SSA Cybersecurity a Priority for the OIG, Congress

Beyond the Numbers

Date: 
Thursday, June 9, 2016
Posted by: 
The Communications Division

Government information systems, and the data they store, remain targets of cyber attacks. In fact, it was a year ago this week that the U.S. Office of Personnel Management (OPM) announced it had been hacked, resulting in the theft of millions of government personnel records.

As cyber threats evolve and become more complex, it is imperative that all government agencies, including the Social Security Administration, make protecting their networks and information a top priority.

The OIG plays a critical role in overseeing SSA’s efforts to secure its information systems and protect Americans’ personal information; we do this by conducting various IT audits and reviews and making recommendations for improvement to SSA.

Congressional Hearing on SSA Systems

Since the breach at OPM and similar incidents at other government agencies, Congress has taken steps to improve Federal agencies’ cybersecurity, through various legislative efforts, cybersecurity initiatives, and hearings with agency leadership and IT personnel.

Recently, Acting Inspector General Gale Stone joined SSA Acting Commissioner Carolyn Colvin and other SSA IT executives in a hearing before the U.S. House Committee on Oversight and Government Reform, to discuss the agency’s information systems.

In her testimony before Congress, Acting Inspector General Stone stressed that SSA contains sensitive data for nearly every U.S. citizen, thus improper and unauthorized access to this data could be detrimental for potentially hundreds of millions of Americans.

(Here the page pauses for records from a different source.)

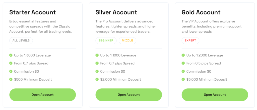
Task: Click Open Account under Gold Account
Action: (215, 95)
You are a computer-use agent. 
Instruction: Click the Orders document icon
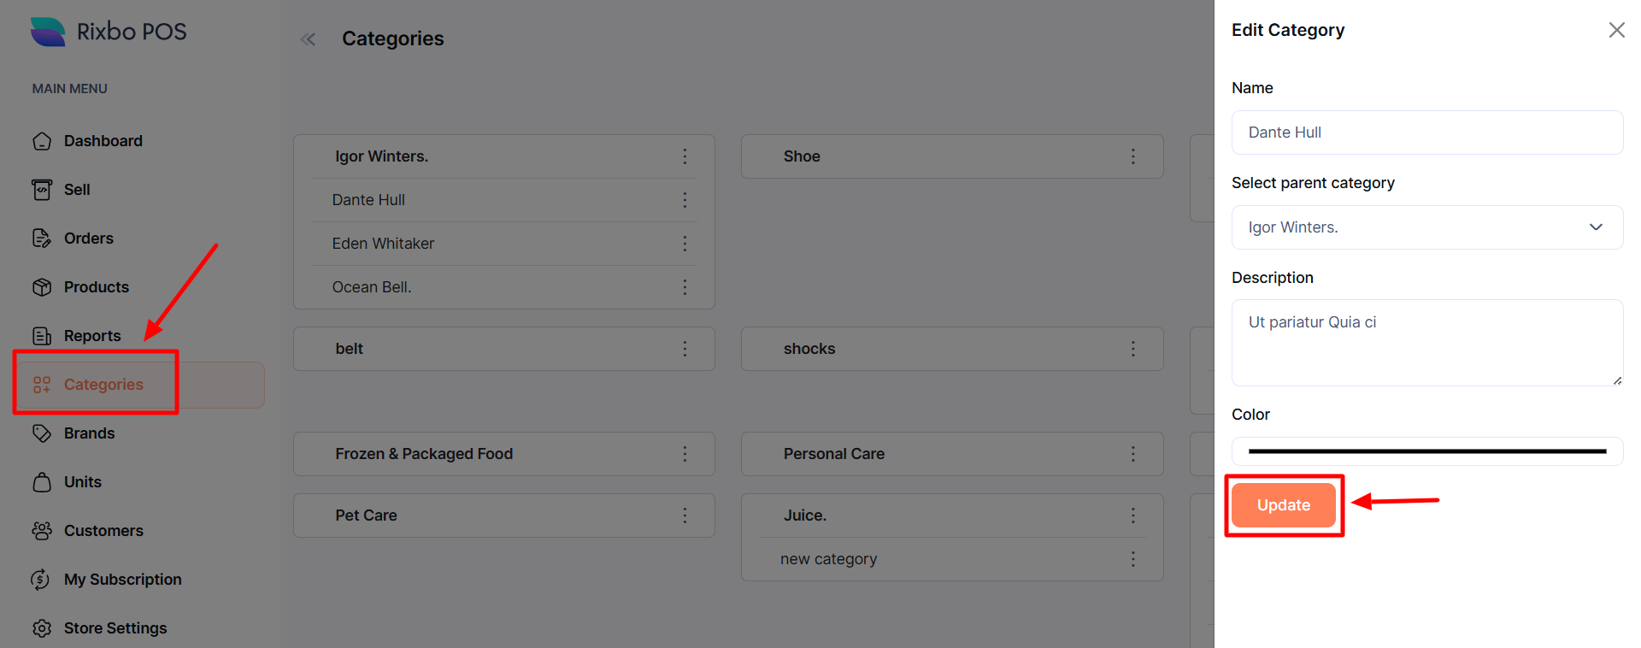click(x=42, y=239)
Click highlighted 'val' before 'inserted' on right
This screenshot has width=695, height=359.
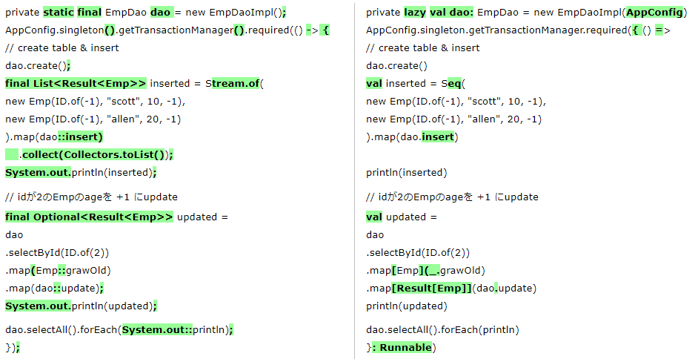point(374,83)
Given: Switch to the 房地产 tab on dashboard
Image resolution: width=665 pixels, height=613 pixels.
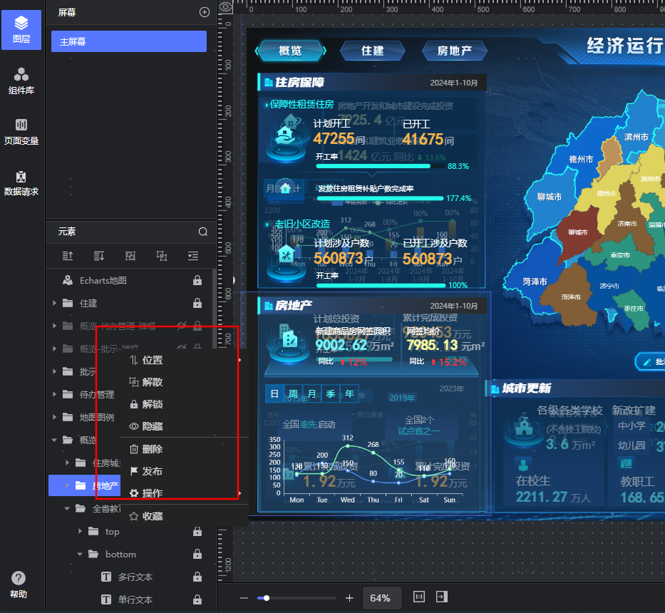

Stone recommended that SSA must dedicate resources to ensure the appropriate design and effectiveness of information security controls, and to prevent unauthorized access to the sensitive information the American public entrusts to SSA. You can watch the entire hearing and review all of the written statements here.

Review of SSA Information Security

The Federal Information Security Modernization Act of 2014 (FISMA) exists to ensure that government agencies are properly securing information systems and data. FISMA also requires inspectors general to evaluate its agency’s information security programs and practices. We review SSA’s compliance with FISMA every year, to ensure the agency is doing all it can to develop and maintain strong cybersecurity practices.

In our most recent FISMA report, we concluded that SSA’s programs and policies were generally consistent with FISMA requirements. However, the audit identified several weaknesses in SSA’s networks. For example, Acting Inspector General Stone reported to Congress that the FISMA review found that “inadequate access controls allowed programmers to have unmonitored access to various systems functions, while other users had inappropriate access to software.”

Stone shared several recommendations for SSA from the FISMA report, including strengthening security tools to provide constant cyber protection and reviewing and improving account management controls. You can find our full FISMA report and many more details on its findings and recommendations here.

Protecting Americans’ personal information is a top priority for SSA and the OIG. Given the speed at which technology evolves, cybersecurity will continue to be a major focus throughout the Federal government.